> **SUPPLIED MATERIAL**:
+---+
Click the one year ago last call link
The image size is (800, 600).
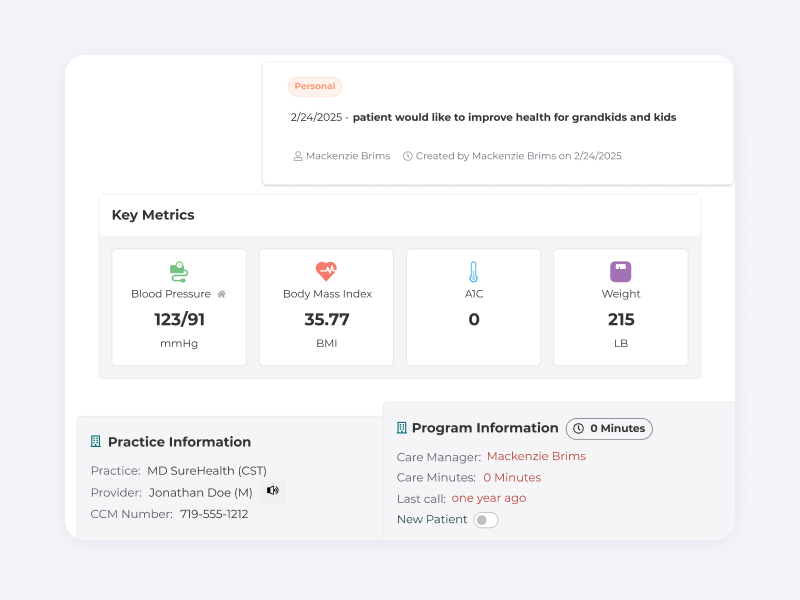pos(489,497)
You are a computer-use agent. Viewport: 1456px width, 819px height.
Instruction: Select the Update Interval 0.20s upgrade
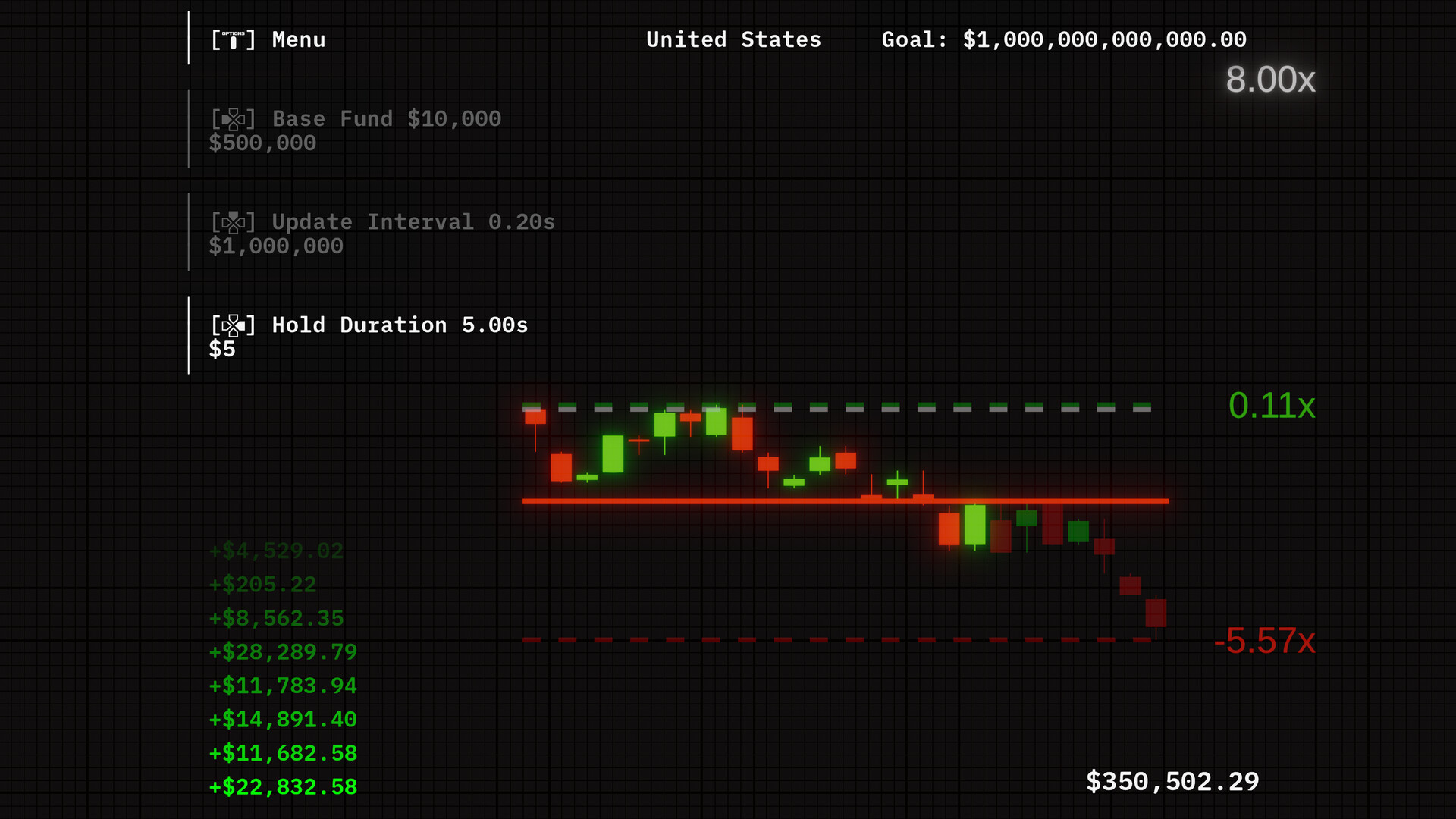(x=413, y=221)
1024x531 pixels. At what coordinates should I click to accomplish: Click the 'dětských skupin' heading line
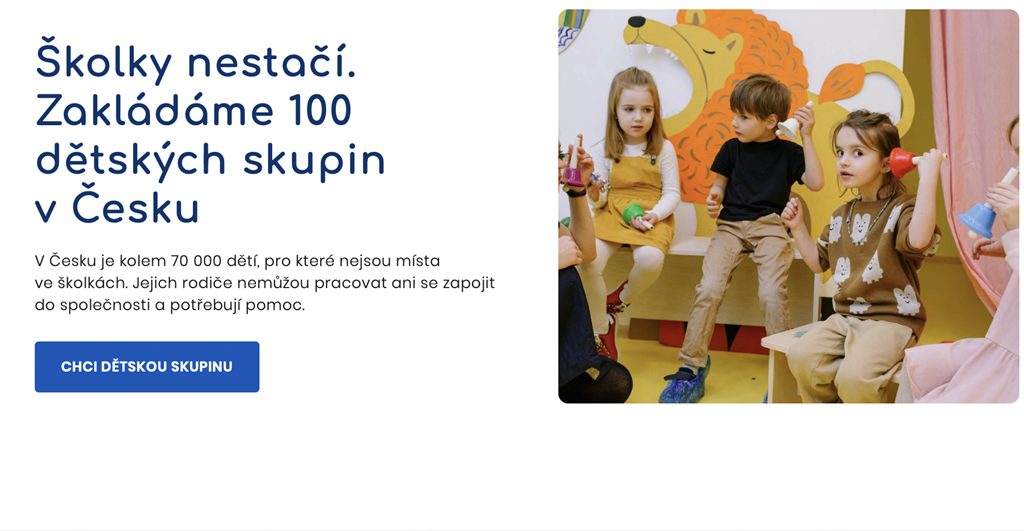[x=210, y=160]
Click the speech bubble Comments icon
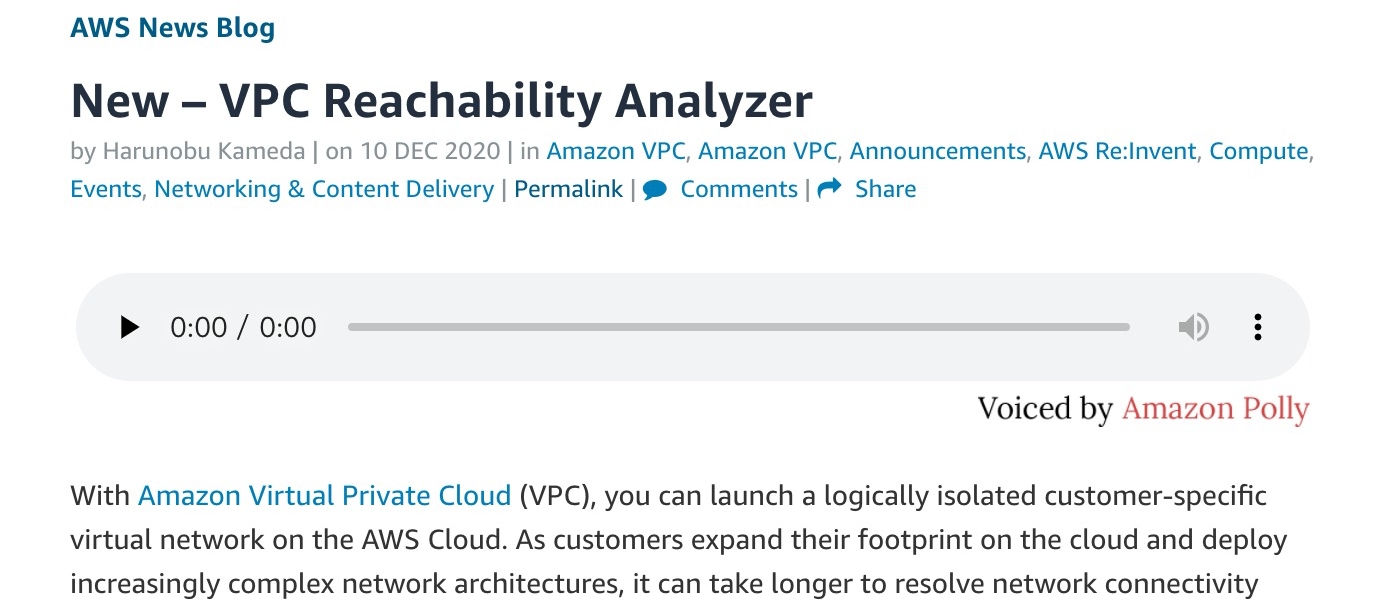Screen dimensions: 1380x604 pyautogui.click(x=655, y=189)
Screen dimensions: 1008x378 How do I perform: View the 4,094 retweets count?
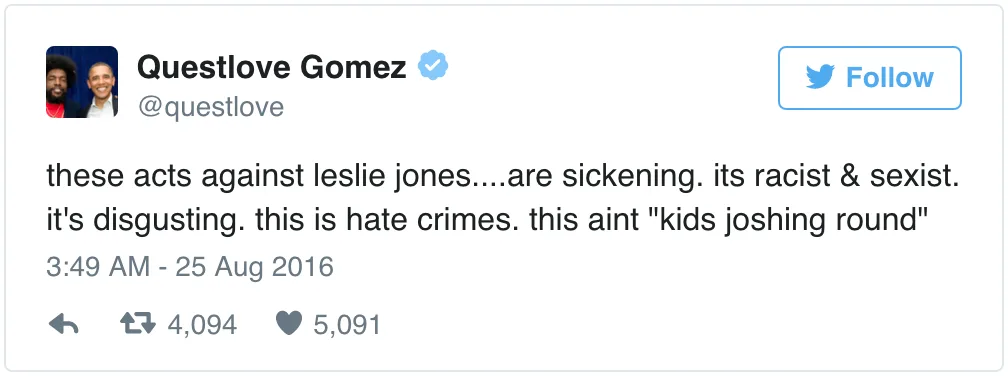click(x=202, y=325)
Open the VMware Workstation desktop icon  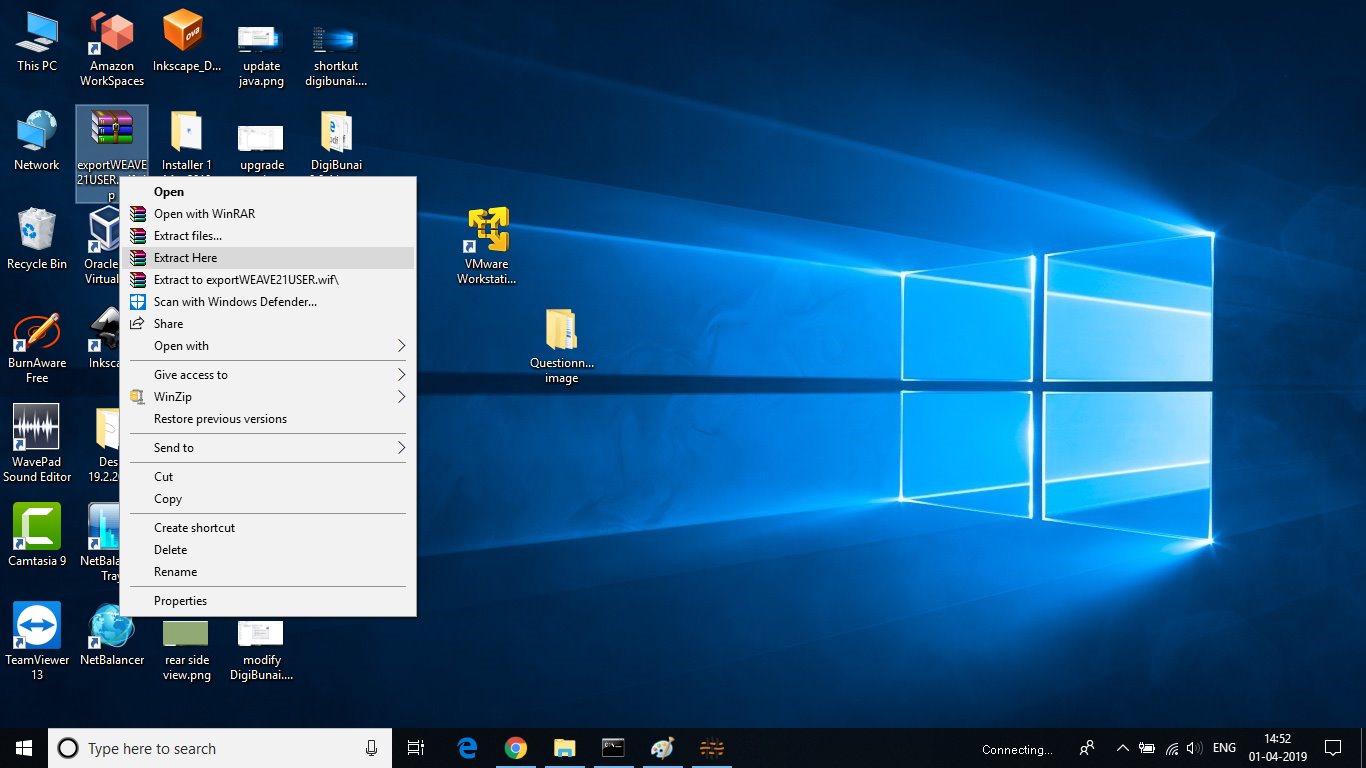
+---+
> **YOUR INSTRUCTIONS**: Arrange every line of the material above as a numbered list, skipping blank lines and leaving the pictures out.

> **RESULT OF THIS EXERCISE**:
1. Click the one year ago last call link
2. The image size is (800, 600).
3. pos(489,497)
4. You are a computer-use agent. Viewport: 1456px width, 819px height.
5. Instruction: Select the Update Interval 0.20s upgrade
6. (x=413, y=221)
7. 1024x531 pixels. At what coordinates should I click to accomplish: Click the 'dětských skupin' heading line
8. [x=210, y=160]
9. Click the speech bubble Comments icon
10. Screen dimensions: 1380x604 pyautogui.click(x=655, y=189)
11. Screen dimensions: 1008x378 How do I perform: View the 4,094 retweets count?
12. click(x=202, y=325)
13. Open the VMware Workstation desktop icon  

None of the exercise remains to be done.